→ **What to produce**
According to the article on car safety ratings, what four areas of assessment make up the new overall Euro NCAP rating?

→ **Source excerpt**

The top scorers under the new system are the Mazda 6, Mitsubishi Lancer, Toyota Avensis and Toyota iQ, each earning a five-star score. Four-star cars include the Citroen C3 Picasso and the Subaru Impreza. The difference between the two rally-bred cars is sure to spark an endless series of arm-waving fan-boy disputes, though the rest of the results are about as expected. The Avensis and iQ, though small, earned high marks, proving that the new system favors features and equipment as much as sheer structural size, and also showing that it doesn't take a lot of metal to make a safe car.

The new overall Euro NCAP rating is composed from scores achieved in four areas of assessment Adult Occupant, Child Occupant, Pedestrian Protection and a new area: Safety Assist. Safety Assist will allow Euro NCAP to consider driver assistance systems and active safety technologies, which play an increasingly important role in accident avoidance and injury mitigation.

U.S. testing, on the other hand, is often deemed somewhat behind the times. Both Euro NCAP and Australia's ANCAP testing procedures have done away with the full-width frontal impact test in favor of the offset frontal impact. Both have also added a 'pole test', which impacts the car from the side with a steel pole. In Australia, the bonus points scored by cars that fare will in this test are necessary to score five stars. A failure results in a maximum possible of four stars.

The NHTSA requires neither a unique test nor ESC, relying only on the crash data itself to justify its star ratings. For a five-star NHTSA rating, the occupants must be exposed to a 10% or less chance of serious bodily injury. Unlike the NHTSA, the IIHS performs offset impact testing, and the NHTSA recommends drivers compare both ratings to get a feel for the overall safety picture of their vehicle.

Beside adding the ESC requirement and testing seats for protection against whiplash and rear-impact collisions, the new Euro NCAP scheme does not otherwise modify the testing or scoring procedure - vehicles will still need to to well in all areas of the assessment to achieve a top result. That means that budget manufacturers - especially in the small-car market where safety is often a primary concern - will have to offer ESC in addition to a host of standard safety features, potentially raising prices for some models.

“There is no doubt that this new overall rating will provide clear challenges to industry, but at the same time it will create opportunities for manufacturers to be rewarded for their dedication to safety. Euro NCAP needs to continually evolve with innovation and ensure that consumers can be confident that the rating remains updated and a true reflection of the safety performance of their vehicles,” said Dr. Michiel Van Ratingen, Secretary-General of Euro NCAP.

→ **Element and text location data**
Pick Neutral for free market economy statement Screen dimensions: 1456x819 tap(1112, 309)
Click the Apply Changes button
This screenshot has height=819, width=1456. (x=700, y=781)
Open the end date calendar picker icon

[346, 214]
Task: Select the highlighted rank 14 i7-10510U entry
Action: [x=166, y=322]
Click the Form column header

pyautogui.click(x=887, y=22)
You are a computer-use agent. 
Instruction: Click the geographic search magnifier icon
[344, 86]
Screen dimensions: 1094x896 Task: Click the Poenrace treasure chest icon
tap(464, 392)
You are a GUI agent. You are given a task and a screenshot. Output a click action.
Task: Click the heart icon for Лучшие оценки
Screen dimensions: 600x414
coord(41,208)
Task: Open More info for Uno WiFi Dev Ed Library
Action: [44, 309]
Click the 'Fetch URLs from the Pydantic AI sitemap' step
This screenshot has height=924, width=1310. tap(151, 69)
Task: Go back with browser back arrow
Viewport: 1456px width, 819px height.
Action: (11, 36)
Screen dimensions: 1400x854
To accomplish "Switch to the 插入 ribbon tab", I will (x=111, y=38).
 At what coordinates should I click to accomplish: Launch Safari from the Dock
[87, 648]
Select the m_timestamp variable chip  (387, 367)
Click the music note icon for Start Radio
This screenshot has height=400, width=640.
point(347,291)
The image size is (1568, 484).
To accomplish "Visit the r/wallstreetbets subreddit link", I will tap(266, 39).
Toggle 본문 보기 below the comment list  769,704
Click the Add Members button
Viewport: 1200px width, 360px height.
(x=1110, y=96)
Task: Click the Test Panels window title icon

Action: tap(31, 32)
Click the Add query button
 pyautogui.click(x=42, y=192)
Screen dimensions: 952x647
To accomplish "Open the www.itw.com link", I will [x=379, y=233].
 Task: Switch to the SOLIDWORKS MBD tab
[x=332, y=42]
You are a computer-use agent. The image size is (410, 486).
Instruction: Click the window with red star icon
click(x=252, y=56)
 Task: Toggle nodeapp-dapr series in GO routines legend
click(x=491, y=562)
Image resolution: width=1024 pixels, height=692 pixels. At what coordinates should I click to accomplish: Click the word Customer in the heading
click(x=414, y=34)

→ **Expected output**
Adult Occupant, Child Occupant, Pedestrian Protection and Safety Assist.